My delegation wishes to thank Under-Secretary General Mr. Jean-Marie Guéhenno for his comprehensive statement to this Committee outlining the current status of the reform process as well as the current challenges in the area of peacekeeping. Mr. Guéhenno, you have provided eight years of invaluable and dedicated service to UN peacekeeping operations. Jamaica values the role you have played over the past eight years in guiding UN peacekeeping operations and on behalf of my Government, I wish for you every success in the future.
Mr. Chairman, the Government of Jamaica aligns itself with the statement delivered by Morocco on behalf of the Group of Non-Aligned Countries.
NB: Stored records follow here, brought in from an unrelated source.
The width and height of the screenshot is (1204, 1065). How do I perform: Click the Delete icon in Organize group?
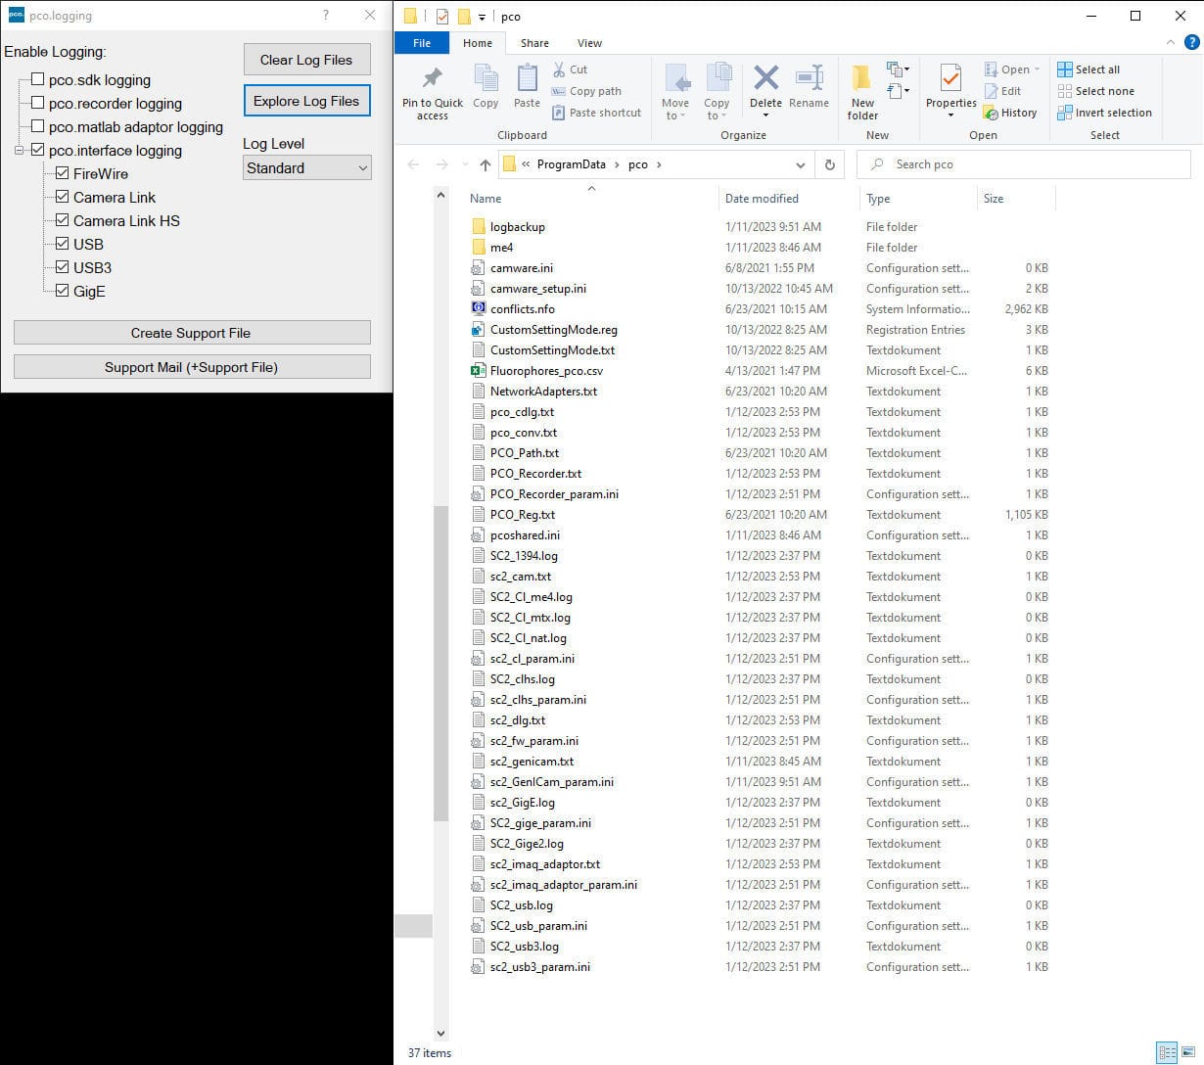coord(765,83)
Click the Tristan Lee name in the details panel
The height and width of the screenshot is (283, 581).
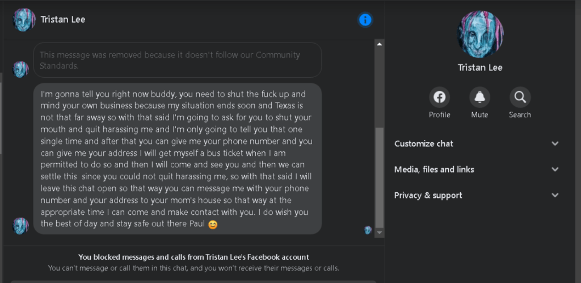[x=480, y=67]
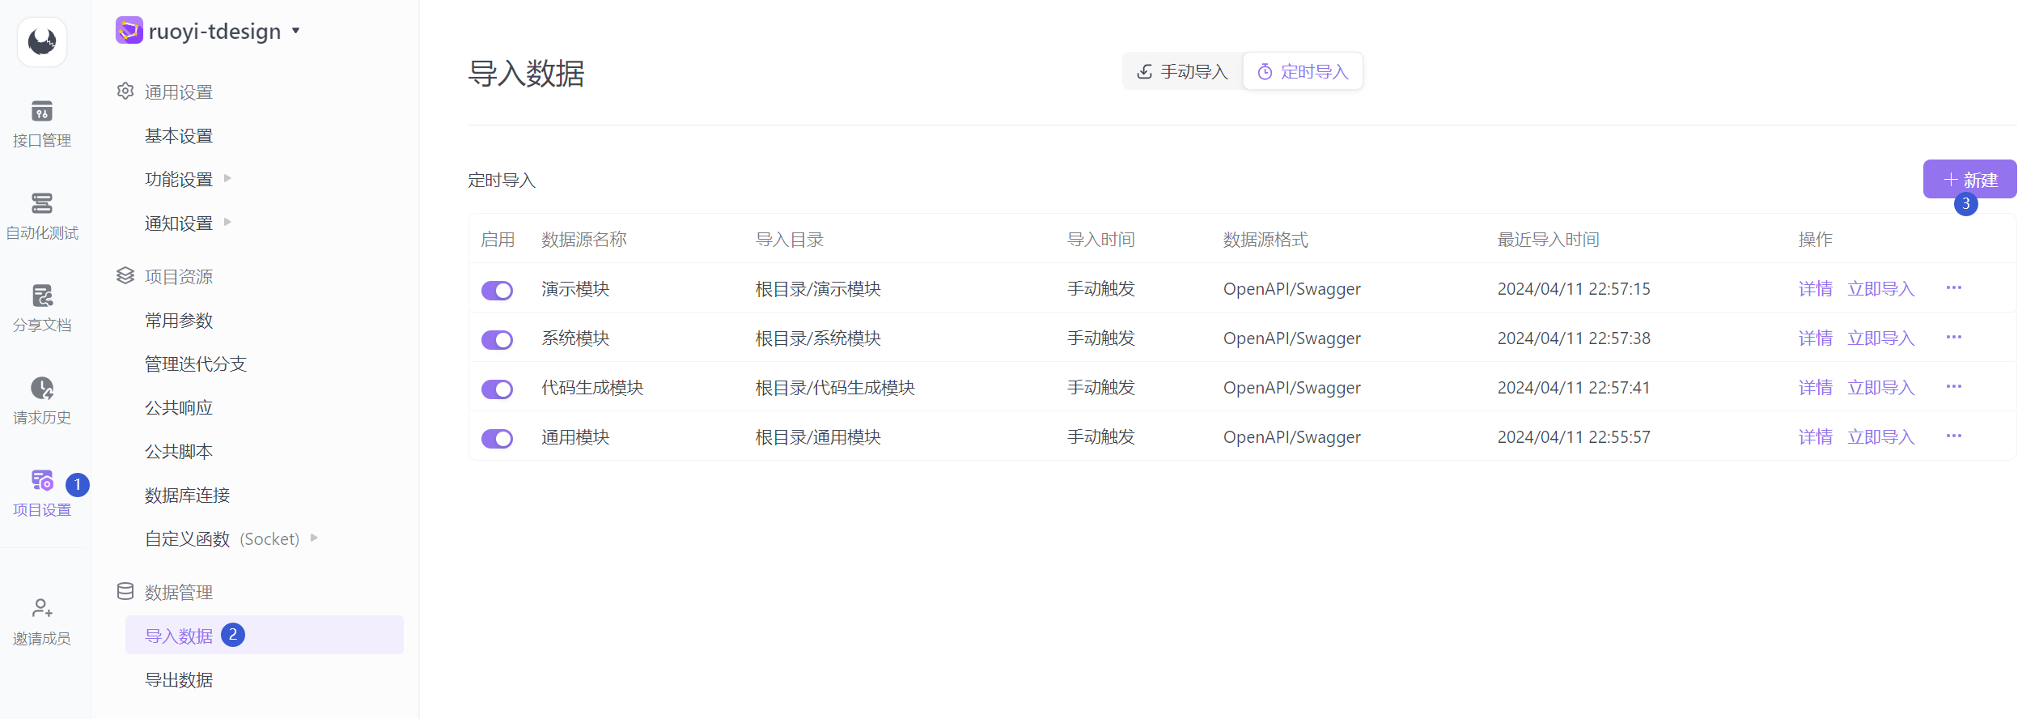
Task: Click the 邀请成员 add-person icon
Action: coord(42,608)
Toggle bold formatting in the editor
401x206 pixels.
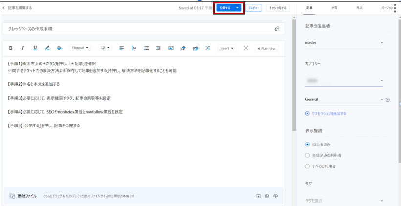(11, 48)
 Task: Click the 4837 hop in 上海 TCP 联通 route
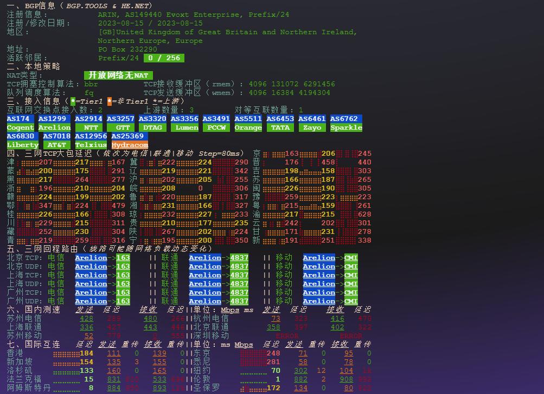click(239, 275)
Allow me to take this opportunity to pay tribute to UN peacekeepers, who were either severely injured or who have lost their lives whilst serving as part of active UN peacekeeping missions across the globe.
The increasing demands and multidimensional nature of peacekeeping make the safety and security of our peacekeepers of paramount concern. Our peacekeepers are increasingly being deployed in volatile situations, where their task is not only to restore peace, but to restore the institutions of law and order. My delegation is of the view that a life lost is one life too many.
It is for this reason Mr. Chairman, that my delegation fully supports the efforts of the DPKO to enhance the capacity of the Integrated Training Service, to better equip our peacekeepers who put their lives in danger everyday.
Central to the success of UN peacekeeping missions worldwide, is the support of the international community. We lose this support when our peacekeepers conduct themselves in an unprofessional manner, without care or concern for local laws, norms, customs or traditions. These peacekeepers tarnish not only their own reputation, but most importantly, they tarnish the UN’s image and those of countless others who are dedicated to the cause of fostering and maintaining peace.
Jamaica reiterates its zero tolerance approach to sexual exploitation and abuse welcomes the ongoing initiatives aimed at eradicating this behaviour. My delegation also welcomes recent initiatives to combat prostitution and transactional sex in UN peacekeeping missions. We believe, Mr. Chairman, that such initiatives will significantly contribute to maintaining a positive image of the organization and its peacekeepers.
2008 will see the full start-up and operationalisation of two new peacekeeping missions. The peacekeeping missions in Darfur and Chad and the Central African Republic, represent two major challenges to UN peacekeeping. The complex nature of these two missions, Mr. Chairman, reinforces the belief that success can only be achieved through a joint, coordinated effort. The provision of the necessary equipment, housing and other facilities that are necessary for the conduct of day to day activities is critical. Equally, of paramount importance is the need to ensure the full cooperation and support of the host counties where peacekeeping missions are being deployed.
During 2007, the Special Committee maintained that peacekeeping should not be used as a substitute for addressing the root causes of conflict. My delegation fully supports this position and to this end, wishes to applaud all initiatives being undertaken to enhance the ‘good offices’ capacity of the Secretary-General, thereby enabling the UN to play a more critical role in conflict prevention and the peaceful settlement of disputes.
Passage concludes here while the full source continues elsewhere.